Greek Power Salad with Lentils (Print)

Protein-packed Mediterranean salad with lentils, quinoa, chickpeas, and fresh veggies in Greek vinaigrette.

# What You'll Need:

→ Grains and Legumes

01 - 1/2 cup uncooked quinoa, rinsed
02 - 1/2 cup dried green or brown lentils, rinsed
03 - 1 can (15 oz) chickpeas, drained and rinsed

→ Vegetables

04 - 1 cup cherry tomatoes, halved
05 - 1 cucumber, diced
06 - 1 red bell pepper, diced
07 - 1/4 red onion, thinly sliced
08 - 1/4 cup Kalamata olives, pitted and sliced
09 - 1/4 cup fresh parsley, chopped
10 - 1/4 cup feta cheese, crumbled (optional)

→ Greek Vinaigrette

11 - 1/4 cup extra-virgin olive oil
12 - 3 tablespoons red wine vinegar
13 - 1 teaspoon Dijon mustard
14 - 1 clove garlic, minced
15 - 1 teaspoon dried oregano
16 - 1/2 teaspoon sea salt
17 - 1/4 teaspoon freshly ground black pepper

# Directions:

01 - In a medium saucepan, combine quinoa with 1 cup water. Bring to a boil, reduce heat, cover, and simmer for 12-15 minutes until water is absorbed. Fluff with a fork and allow to cool.
02 - In a separate saucepan, cover lentils with ample water. Bring to a boil, then reduce heat and simmer for 15-20 minutes until tender but not mushy.
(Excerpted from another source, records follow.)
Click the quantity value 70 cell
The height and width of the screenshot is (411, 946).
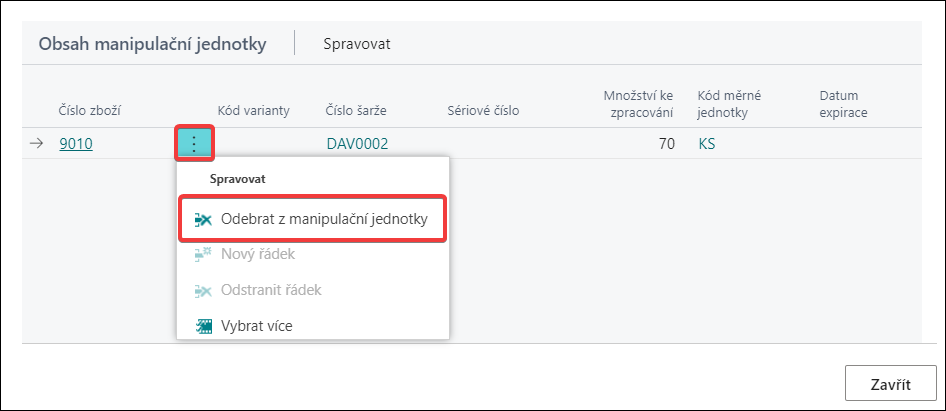667,144
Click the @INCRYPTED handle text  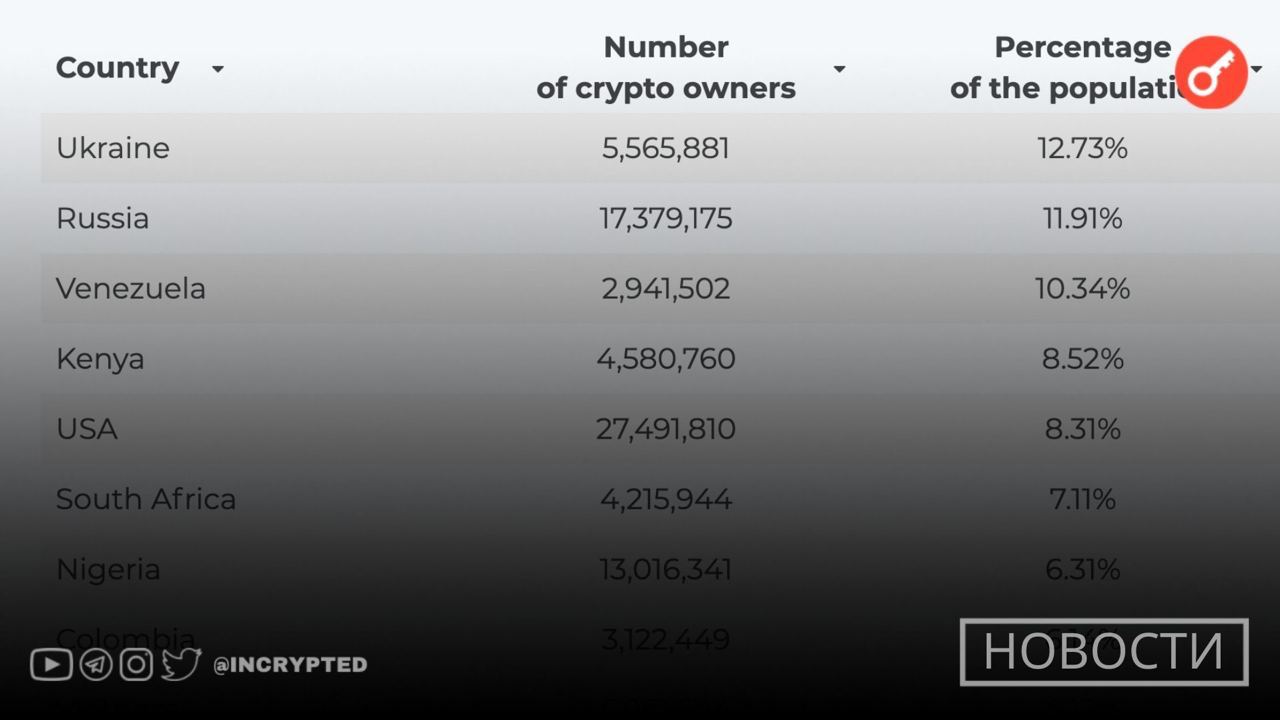pyautogui.click(x=290, y=664)
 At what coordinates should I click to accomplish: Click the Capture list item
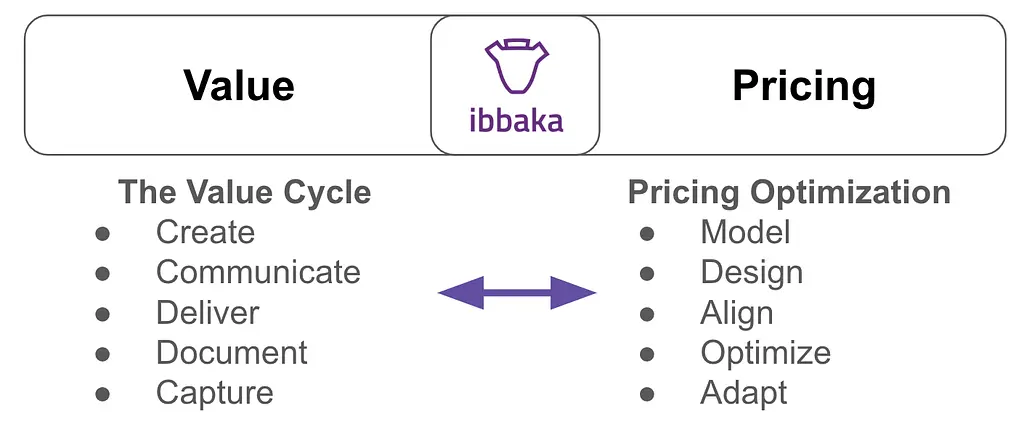coord(214,392)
Drain and allow to cool.
03 - In a small bowl, whisk together olive oil, red wine vinegar, Dijon mustard, minced garlic, dried oregano, salt, and pepper until emulsified.
04 - In a large bowl, combine cooled quinoa, lentils, chickpeas, cherry tomatoes, cucumber, bell pepper, red onion, olives, and parsley.
05 - Pour vinaigrette over the salad mixture and toss gently to coat all ingredients evenly.
06 - Top with crumbled feta cheese if desired. Serve immediately or refrigerate for up to 3 days to allow flavors to develop.

# Expert Advice:

01 -
  • It keeps you genuinely full for hours without that heavy, sluggish feeling other meals leave behind.
  • The flavors actually improve after a day in the fridge, making it perfect for meal prep Sunday.
  • Every bite has different textures and tastes, so you never get bored halfway through the bowl.
  • It travels beautifully to work, picnics, or potlucks without wilting or getting soggy.
02 -
  • Let the quinoa and lentils cool completely before mixing or the heat will wilt the vegetables and turn the salad sad and limp.
  • Make the vinaigrette first and let it sit while you prep everything else, the garlic mellows and the oregano blooms into the oil.
  • Do not skip rinsing the quinoa, the natural coating called saponin tastes like soap and will ruin an otherwise perfect salad.
  • If the salad seems dry after a day in the fridge, drizzle a little more olive oil and vinegar over it before serving.
03 -
  • Toast the quinoa in the dry saucepan for a minute before adding water to bring out a nutty, deeper flavor.
  • Add a pinch of sumac to the vinaigrette for an extra lemony, tangy brightness that tastes authentically Middle Eastern.
  • If you want the salad to feel more substantial, toss in a handful of toasted pine nuts or slivered almonds for crunch.
  • Double the vinaigrette recipe and keep extra in a jar, it is incredible on roasted vegetables, grain bowls, or as a marinade.